Lectionary Reflections
Acts 17:22-31
May 25, 2014
Today's text presents us with one of the great set literary pieces constructed by the very clever and well-informed Luke. There is no purpose served by the attempt to "prove" that this scene occurred in precisely the way that Luke gives it to us. We always must remember that Luke is not a reporter, or an objective historian; he is a literary theologian, offering to his readers portraits of the growth of the early Christian community in unforgettable stories that have nurtured the lives of Christians down through the centuries. One need hardly go to the Athenian place of the Areopagus to sense the power of what Luke has provided in this riveting event when Paul confronts the Greek philosophers and preaches to them about the resurrected Jesus.
Though I have been to the site several times (once during a cold rain that made the ancient stones on which one must climb more treacherous than the impious Cynics pictured by Luke!), my visits there did nothing to increase my admiration for Luke's creativity. The drama is a masterful one, representing the confrontation of the nascent word of the gospel of Jesus with the hallowed traditions of a Greek culture that predated Christianity by hundreds of years. The fact that Luke does not end his story with the great and fervent success of Paul's preaching, quite unlike the vast numbers of converts made by Peter at Pentecost, makes it very clear that the way of the gospel will be slow, not immediate, and—especially among the learned and the educated, who always "know better"—it will encounter many obstacles. Luke was no fool; he was cognizant of the growth of the message of Jesus, its sometime successes and its sometime failures. However much he poured his artistry into the scene on the Areopagus, he painted the portrait as, in effect, a practical failure.
Luke connects the previous scene of Silas, Timothy, and Paul finding great success in Beroea, a small city some sixty miles south of Thessalonica, with his time in Athens by suggesting that trouble had been stirred up in Beroea by some Jews of Thessalonica who, angry about the success of the evangelism at Beroea, forced the believers to "send Paul to the coast," while Silas and Timothy stayed behind (Acts 17:12-15). Paul goes to Athens, waiting for Silas and Timothy to join him there. By the time of Luke's writing, perhaps in the eighth decade of the first century C.E, Athens was hardly any longer the center of the world. That center now was obviously Rome. Still, Athens' vast history of intellectual and political and architectural vigor made it a destination place, and the perfect location for the confrontation of the new message of Jesus and the old message of the Greek philosophers. After all, the magnificent Parthenon, set high on the hill of the Acropolis, remained the standard of Greek architecture five hundred years after its erection, and dominated the city with its unequaled splendor and its mathematical perfection.

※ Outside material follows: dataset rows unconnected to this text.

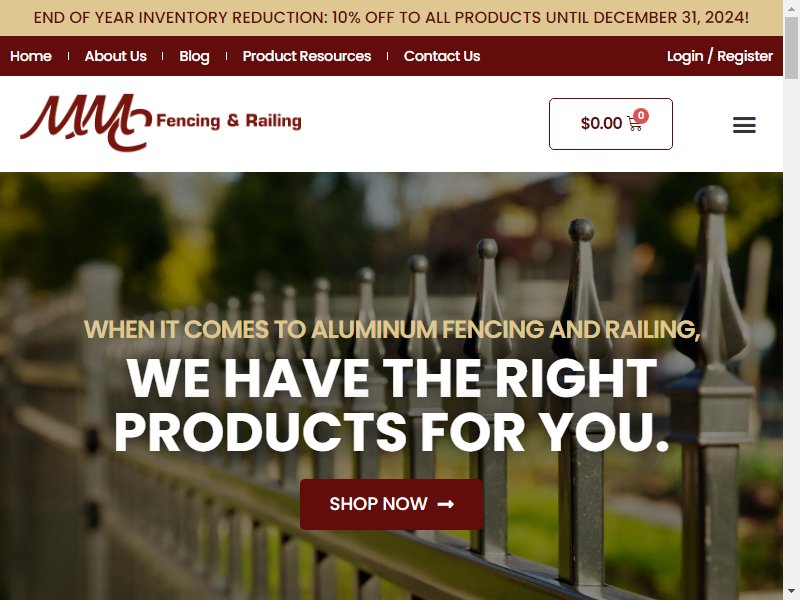Click the end of year promotion banner
This screenshot has width=800, height=600.
tap(391, 18)
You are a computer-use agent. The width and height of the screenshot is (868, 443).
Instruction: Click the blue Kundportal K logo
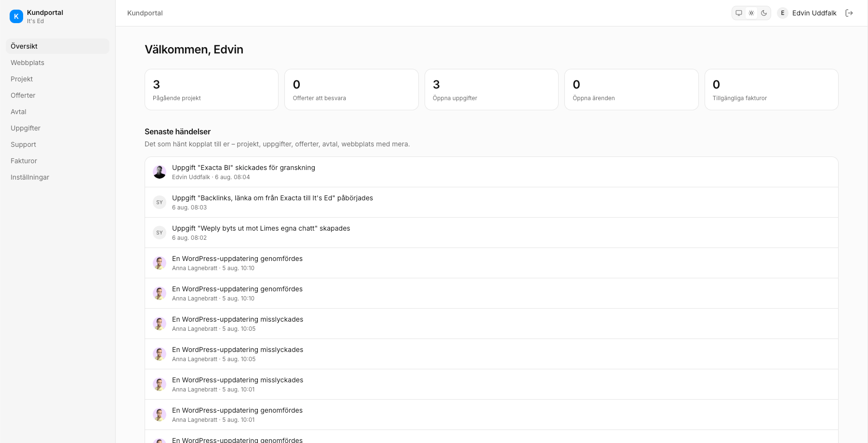point(16,16)
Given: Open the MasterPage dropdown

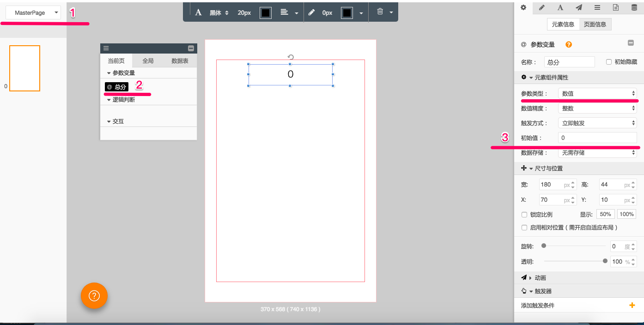Looking at the screenshot, I should [33, 13].
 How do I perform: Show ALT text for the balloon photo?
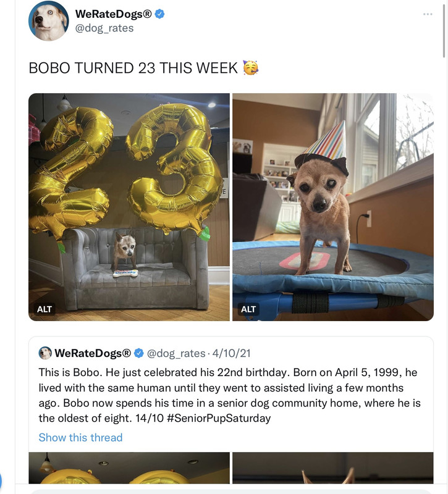tap(44, 309)
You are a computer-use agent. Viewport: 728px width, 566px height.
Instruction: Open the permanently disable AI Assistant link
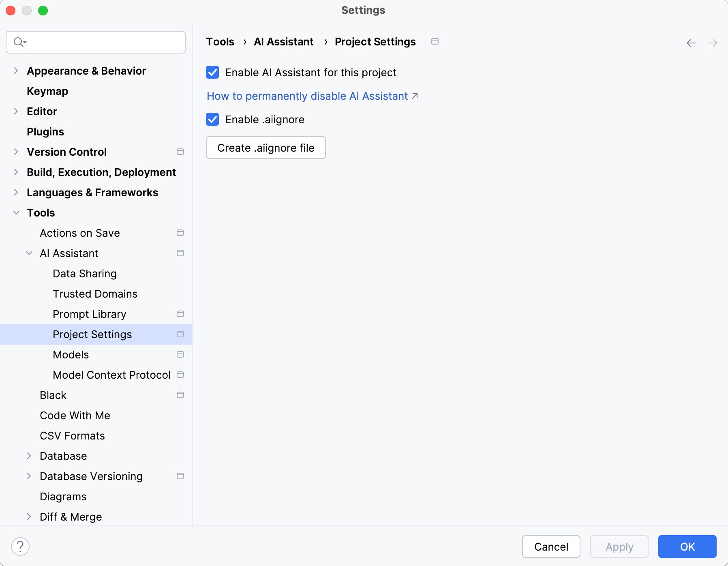(308, 96)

So Luke has Paul go to this wonderful city to play out a scene that will be played out over and again in the succeeding centuries of the Christian story. Paul, according to Luke, wanders about the city and is "distressed," according to the NRSV about the "many idols" he sees in the city (Acts 17:16). The adjective could as easily be translated "angry" or even "outraged." Hence, like some Cynic philosopher himself, Paul "argued in the synagogue with the Jews and the devout persons (not Jews but those sympathetic to the beliefs of the Jews) and also in the agora (the marketplace) every day with those who happened to be there" (Acts 17:17). Luke pictures a Paul who is more than ready to cross verbal swords with those who like nothing better; Athens is filled with argument, a place of philosophical banter and debate. It appears to be nothing less than a continuous meeting of the faculty, a portrait that those of us who have spent much of our lives in such meetings would either relish or deplore. I readily admit that my retirement was at least in part precipitated by such events, usually more tedious and rancorous than enlightening and edifying.

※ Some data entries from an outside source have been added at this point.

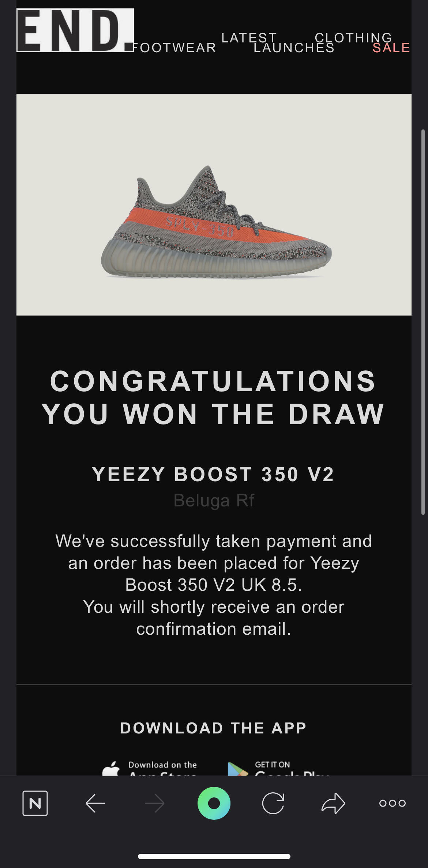
Task: Share the page using the share arrow
Action: click(333, 803)
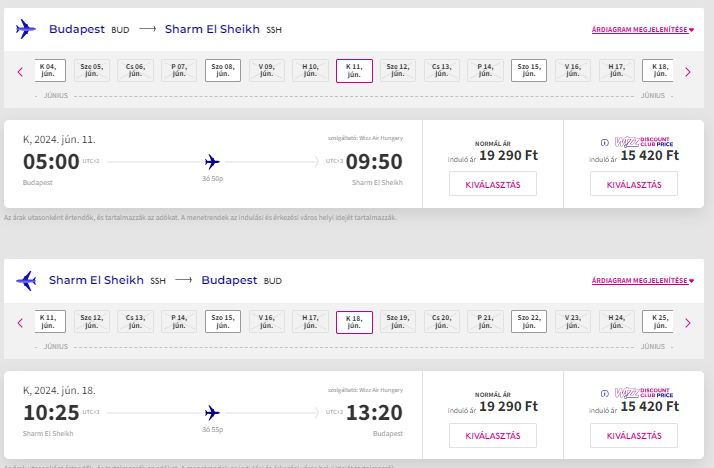Select return date K 25, jún.
Screen dimensions: 714x468
tap(658, 321)
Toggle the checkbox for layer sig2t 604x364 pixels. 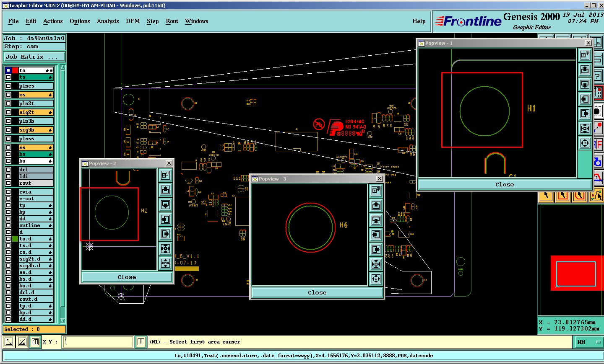coord(8,112)
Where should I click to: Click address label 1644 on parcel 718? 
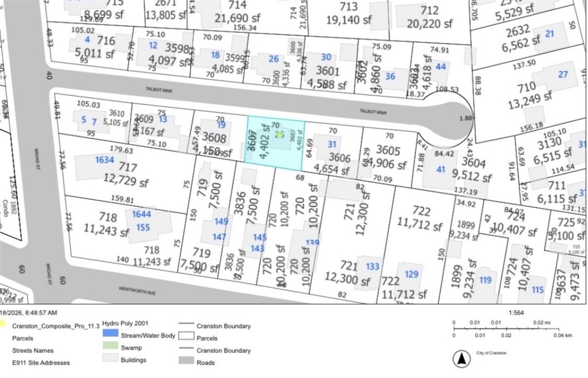click(x=142, y=214)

Luke identifies some of the listening philosophers as Epicurean and Stoic. Both of these schools of thinking were founded about the same time, perhaps 300 B.C.E. One could characterize the Stoics as the more "religious" ones, concerned as they were with providence and divine immanence. Their famous advocates, Marcus Aurelius and Epictetus, searched for a genuine religious spirit. In contrast, the Epicureans were known by their almost complete rejection of traditional religion; in fact Lucian of Samosata describes the Epicureans as particularly concerned to unmask religious charlatans, every age having a surfeit of such mountebanks.
Into this theological maelstrom steps the apostle whom the philosophers perceive to be "a proclaimer of foreign divinities" (Acts 17:18). They call him (probably the Epicureans among them), a "babbler," more literally a "seed picker." They use the image of a bird pecking the ground for random seeds, gulping some while discarding others. "Gossip" or "busybody" might be other possible translations.